L’offensiva di Murdoch in questo settore è a largo raggio. Il tycoon aveva criticato duramente Google per la creazione del circuito di informazione gratuita Google News e aveva già messo in cantiere il passaggio verso l’accesso a pagamento per le altre testate digitali di News Corporation.

Anche l’amministratore delegato Rebekah Brooks ha confermato che un’operazione simile sarà effettuata per altre testate online, come Sun e del News of the World., anche la tempisitica è ancora da definire.
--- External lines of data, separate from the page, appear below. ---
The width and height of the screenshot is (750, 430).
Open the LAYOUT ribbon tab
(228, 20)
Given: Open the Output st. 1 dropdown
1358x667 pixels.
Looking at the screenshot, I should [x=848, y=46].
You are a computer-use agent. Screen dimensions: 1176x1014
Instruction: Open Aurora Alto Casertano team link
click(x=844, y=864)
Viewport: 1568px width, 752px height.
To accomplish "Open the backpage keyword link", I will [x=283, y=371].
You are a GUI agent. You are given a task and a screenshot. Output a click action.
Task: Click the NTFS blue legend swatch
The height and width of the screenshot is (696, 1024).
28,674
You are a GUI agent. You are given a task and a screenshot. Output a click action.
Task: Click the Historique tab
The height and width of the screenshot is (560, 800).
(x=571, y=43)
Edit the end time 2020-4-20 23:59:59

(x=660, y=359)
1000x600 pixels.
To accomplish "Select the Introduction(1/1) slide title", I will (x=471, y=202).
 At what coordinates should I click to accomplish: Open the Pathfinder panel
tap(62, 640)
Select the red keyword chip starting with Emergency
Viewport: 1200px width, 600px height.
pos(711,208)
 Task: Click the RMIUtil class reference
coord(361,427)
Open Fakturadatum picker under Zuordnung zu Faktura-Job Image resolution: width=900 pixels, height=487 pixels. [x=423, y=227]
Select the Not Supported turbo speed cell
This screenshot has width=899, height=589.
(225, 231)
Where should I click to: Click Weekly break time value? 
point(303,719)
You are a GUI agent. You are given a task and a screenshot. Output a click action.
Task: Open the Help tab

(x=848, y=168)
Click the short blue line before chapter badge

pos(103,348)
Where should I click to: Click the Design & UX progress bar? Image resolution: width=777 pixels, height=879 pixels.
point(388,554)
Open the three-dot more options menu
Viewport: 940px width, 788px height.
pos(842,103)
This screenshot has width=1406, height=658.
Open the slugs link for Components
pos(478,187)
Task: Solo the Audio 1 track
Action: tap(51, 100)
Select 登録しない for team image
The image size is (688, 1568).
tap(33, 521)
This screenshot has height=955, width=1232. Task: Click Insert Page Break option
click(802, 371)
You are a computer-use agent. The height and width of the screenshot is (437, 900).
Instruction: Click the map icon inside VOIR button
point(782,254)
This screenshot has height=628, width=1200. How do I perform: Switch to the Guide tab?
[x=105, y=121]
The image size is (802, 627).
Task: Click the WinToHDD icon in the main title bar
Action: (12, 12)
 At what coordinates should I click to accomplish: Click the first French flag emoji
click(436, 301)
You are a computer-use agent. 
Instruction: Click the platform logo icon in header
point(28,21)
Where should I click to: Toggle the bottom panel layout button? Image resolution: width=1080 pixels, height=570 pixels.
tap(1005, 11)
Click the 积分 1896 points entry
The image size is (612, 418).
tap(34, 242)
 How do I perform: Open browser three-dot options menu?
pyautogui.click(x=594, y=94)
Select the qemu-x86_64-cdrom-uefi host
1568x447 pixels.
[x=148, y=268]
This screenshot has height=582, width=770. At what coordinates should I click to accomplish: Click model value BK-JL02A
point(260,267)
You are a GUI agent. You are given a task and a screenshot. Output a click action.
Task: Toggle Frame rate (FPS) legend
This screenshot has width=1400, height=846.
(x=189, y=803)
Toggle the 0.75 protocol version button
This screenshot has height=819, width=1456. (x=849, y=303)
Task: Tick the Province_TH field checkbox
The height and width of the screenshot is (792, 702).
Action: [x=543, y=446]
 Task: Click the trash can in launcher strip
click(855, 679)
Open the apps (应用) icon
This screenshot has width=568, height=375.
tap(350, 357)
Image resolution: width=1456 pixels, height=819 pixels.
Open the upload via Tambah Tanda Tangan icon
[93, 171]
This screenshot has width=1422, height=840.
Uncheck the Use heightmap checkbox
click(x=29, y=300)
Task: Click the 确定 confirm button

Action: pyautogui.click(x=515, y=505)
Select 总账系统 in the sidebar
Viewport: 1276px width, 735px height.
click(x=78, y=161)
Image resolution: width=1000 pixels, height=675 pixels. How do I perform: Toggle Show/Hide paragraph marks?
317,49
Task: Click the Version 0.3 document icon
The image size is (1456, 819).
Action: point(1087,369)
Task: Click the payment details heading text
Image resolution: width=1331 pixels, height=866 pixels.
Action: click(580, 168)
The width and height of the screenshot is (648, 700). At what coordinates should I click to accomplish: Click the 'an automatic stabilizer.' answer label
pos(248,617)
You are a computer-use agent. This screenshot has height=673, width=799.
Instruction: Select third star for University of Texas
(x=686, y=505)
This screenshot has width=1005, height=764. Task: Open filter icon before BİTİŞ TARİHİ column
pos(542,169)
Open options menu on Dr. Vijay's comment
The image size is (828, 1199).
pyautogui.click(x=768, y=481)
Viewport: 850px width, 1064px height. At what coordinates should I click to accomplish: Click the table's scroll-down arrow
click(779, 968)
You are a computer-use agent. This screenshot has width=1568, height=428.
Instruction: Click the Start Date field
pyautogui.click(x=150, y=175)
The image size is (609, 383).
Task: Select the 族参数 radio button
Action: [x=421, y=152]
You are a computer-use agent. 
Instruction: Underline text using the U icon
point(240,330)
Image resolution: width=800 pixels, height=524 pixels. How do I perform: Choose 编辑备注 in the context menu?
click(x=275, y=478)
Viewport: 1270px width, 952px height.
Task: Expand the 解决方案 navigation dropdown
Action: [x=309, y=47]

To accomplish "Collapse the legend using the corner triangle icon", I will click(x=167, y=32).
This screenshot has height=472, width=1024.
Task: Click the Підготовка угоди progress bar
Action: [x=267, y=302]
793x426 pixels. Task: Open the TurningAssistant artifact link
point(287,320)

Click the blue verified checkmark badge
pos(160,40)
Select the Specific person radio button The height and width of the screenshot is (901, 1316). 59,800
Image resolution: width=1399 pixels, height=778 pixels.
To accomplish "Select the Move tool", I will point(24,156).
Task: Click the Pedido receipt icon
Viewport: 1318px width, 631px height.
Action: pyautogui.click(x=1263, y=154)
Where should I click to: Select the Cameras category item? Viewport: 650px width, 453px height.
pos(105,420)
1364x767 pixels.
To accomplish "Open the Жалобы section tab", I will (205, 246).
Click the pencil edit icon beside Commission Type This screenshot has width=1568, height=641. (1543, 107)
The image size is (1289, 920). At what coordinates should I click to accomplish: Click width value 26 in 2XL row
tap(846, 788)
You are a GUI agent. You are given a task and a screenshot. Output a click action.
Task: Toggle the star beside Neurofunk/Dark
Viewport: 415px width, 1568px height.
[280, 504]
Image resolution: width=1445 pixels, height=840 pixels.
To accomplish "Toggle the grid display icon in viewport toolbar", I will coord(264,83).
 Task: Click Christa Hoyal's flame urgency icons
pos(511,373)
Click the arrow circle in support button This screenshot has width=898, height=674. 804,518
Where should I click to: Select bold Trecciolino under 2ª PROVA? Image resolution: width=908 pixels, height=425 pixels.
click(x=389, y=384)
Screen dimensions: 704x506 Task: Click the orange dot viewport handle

Quali sono le motivazioni di questa scelta? Il direttore del Times, James Harding, ha sottolineato l’importanza di difendere la qualità del lavoro dei giornalisti, anche attraverso una scelta rischiosa come quella di virare verso l’accesso a pagamento. Rebekah Brooks, dal canto suo, ha messo in primo piano l’aspetto economico: il giornalismo online deve essere un’attività imprenditoriale redditizia.

Murdoch ha una sua visione dell’informazione e delle sue priorità. Il suo gruppo, sia pur forte, dovrà però affrontare una sfida ben più difficile di quella vinta ad esempio con il Wall Street Journal. L’informazione generalista, soprattutto in Gran Bretagna, può contare su concorrenti importanti, dalla BBC al Guardian che coniugano quantità e qualità di notizie a libertà di accesso.

I primi conti, letteralmente, si inizieranno a fare alla fine dell’anno.